Document passage =
53 I am satisfied that a contravention of s 323 of the FWA is a contravention of a civil penalty provision. I am further satisfied that a contravention of a NES is a contravention of a civil penalty provision, Section 44 of the FWA.
and that s 90(2) and s 97 of the FWA are minimum standards within the NES. Section 61(2)(d) and (e) of the FWA.
LSL
54 I am satisfied pursuant to s 9(2), s 9(2A) and s 8(2)(c) of the LSL, at the time of the termination of his employment, Mr Duxbury was entitled to be paid the full amount of his long service leave entitlement, being an amount for 375.35 hours, at the ordinary rate of pay of $114.42 per hour. This amount is $42,947.54.
Orders
1. Pursuant to s 545(3) and s 548(1A) of the FWA, and subject to any liability to the Commissioner of Taxation under the Taxation Administration Act 1953 (Cth), the respondent is to pay to the claimant the amount of:
a. $13,730.04 for unpaid wages and unpaid personal leave; and
b. $35,887.83 for untaken accrued annual leave.
2. Pursuant to s 545(3) and s 548(1A) of the FWA, the respondent is to pay to a superannuation fund for the benefit of the claimant the amount of $1,510.35.
3. Pursuant to s 547 of the FWA, the respondent is to pay pre-judgment interest on the combined amount referred to in orders 1 and 2 at 8.35% p.a from 20 May 2024 to 1 May 2025 in the amount of $4,046.97.
4. Pursuant to s 8(2), s 9(2) and s 9(2A) of the LSL, and subject to any liability to the Commissioner of Taxation under the Taxation Administration Act 1953 (Cth), the respondent is to pay to the claimant the amount of $42,947.54 for an entitlement to an amount for long service leave.
5. Pursuant to regulation 12 of the Industrial Magistrates (General Jurisdiction) Regulations 2005 (WA), the respondent is to pay pre-judgment interest on the amount referred to in order 4 at 6% p.a from 20 May 2024 to 1 May 2025 in the amount of $2,444.25.
D. SCADDAN
INDUSTRIAL MAGISTRATE
SCHEDULE I: Jurisdiction, Practice and Procedure of the Industrial Magistrates Court of Western Australia Under the Fair Work Act 2009 (Cth) and the Long Service Leave Act 1958 (WA) and the Industrial Relations Act 1979 (WA)
Jurisdiction
[1] An employee, an employee organization or an inspector may apply to an eligible State or Territory court for orders regarding a contravention of the civil penalty provisions identified in s 539(2) of the FWA.
[2] The IMC, being a court constituted by an industrial magistrate, is an ‘eligible State or Territory court’: FWA s 12 (see definitions of ‘eligible State or Territory court’ and ‘magistrates court’); Industrial Relations Act 1979 (WA) s 81, s 81B.

Work instructions = Continue the court decision on Mr Duxbury's employment claim from the point where it stops. The records are unrelated to the court decision.

Stored data =
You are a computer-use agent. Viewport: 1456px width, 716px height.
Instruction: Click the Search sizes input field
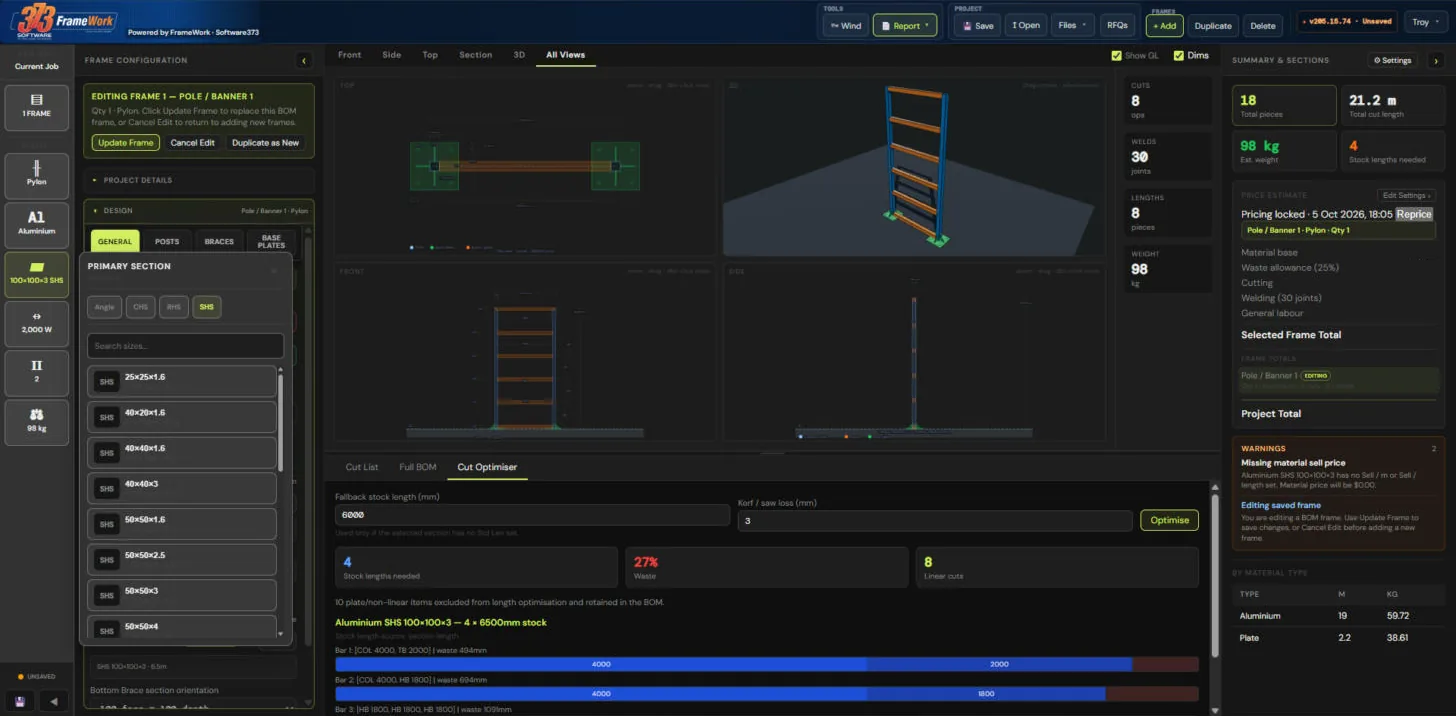(x=185, y=346)
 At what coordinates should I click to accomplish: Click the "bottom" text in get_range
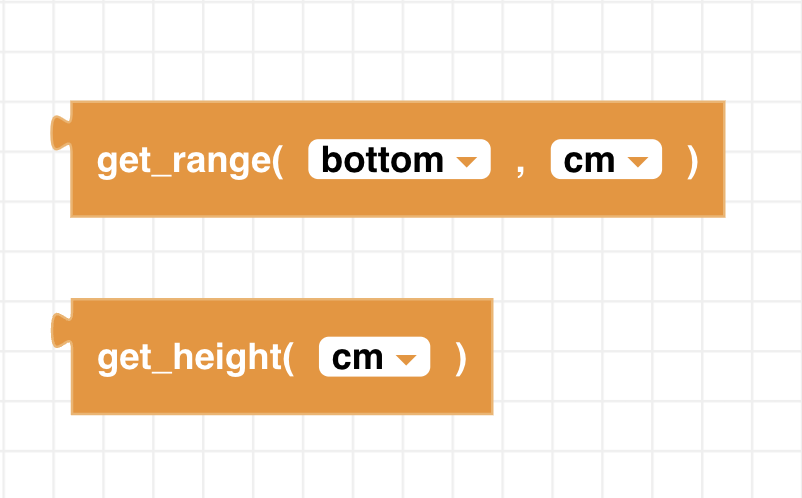pyautogui.click(x=382, y=160)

Answer to the problem =
[3] The application to the IMC must be made within six years after the day on which the contravention of the civil penalty provision occurred: FWA s 544.
[4] The civil penalty provisions identified in s 539 of the FWA include contravening a term of the NES and failing to pay in full an amount owed under the FWA: FWA s 44(1), s 323 respectively.
[5] In respect of an election to deal with a claim using the small claims procedure in s 548 of the FWA, the employee applies for an order which relates to an amount in s 548(1A) and indicates he or she wants the small claim procedure to apply to the proceedings [by complying with the procedure prescribed].
[6] The amount referred to in s 548(1)(b) and s 548(1A)(a) of the FWA refers to:
[A]n amount that an employer was required to pay to … an employee:
(i) under [FWA] or a fair work instrument; or
(ii) because of a safety net contractual entitlement; or
(iii) because of an entitlement of the employee arising under subsection 542(1) [of the FWA].
[7] Section 12 of the FWA defines ‘safety net contractual entitlement’ to mean:
An entitlement under a contract between an employee and an employer that relates to any of the subject matters described in:
(a) Subsection 61(2) (which deals with the National Employment Standards); or
(b) Subsection 139(1) (which deals with modern awards).
[8] An obligation upon an ‘employer’ is an obligation upon a ‘national system employer’ and that term, relevantly, is defined to include ‘a corporation to which paragraph 51(xx) of the Constitution applies’: FWA s 12, s 14, s 42, s 47. A NES entitlement of an employee is an entitlement of an ‘employee’ who is a ‘national system employee’ and that term, relevantly, is defined to include ‘an individual so far as he or she is employed … by a national system employer’: FWA s 13, s 42, s 47.
[9] The IMC has exclusive jurisdiction to hear and determine all questions and disputes in relation to rights and liabilities under the LSL Act, including whether a person is or is not an employee or employer to whom the LSL Act applies, whether an employee is or has become entitled to long service leave, and the ordinary rate of pay of an employee: s 11(1)(a), (b) and (c) of the LSL Act and s 81AA of the Industrial Relations Act 1979 (WA) (IR Act).
Contravention
[10] Where the IMC is satisfied that there has been a contravention of a civil penalty provision, the court may make orders for ‘an employer to pay [to an employee] an amount … that the employer was required to pay’ under the modern award (emphasis added): FWA s 545(3)(a).
[11] The civil penalty provisions identified in s 539 of the FWA includes:
· The Core provisions set out in pt 2 - 1 of the FWA: FWA s 61(2), s 539; and
· Other terms and conditions of employment set out in Part 29 of the FWA: FWA s 323(1), s 539.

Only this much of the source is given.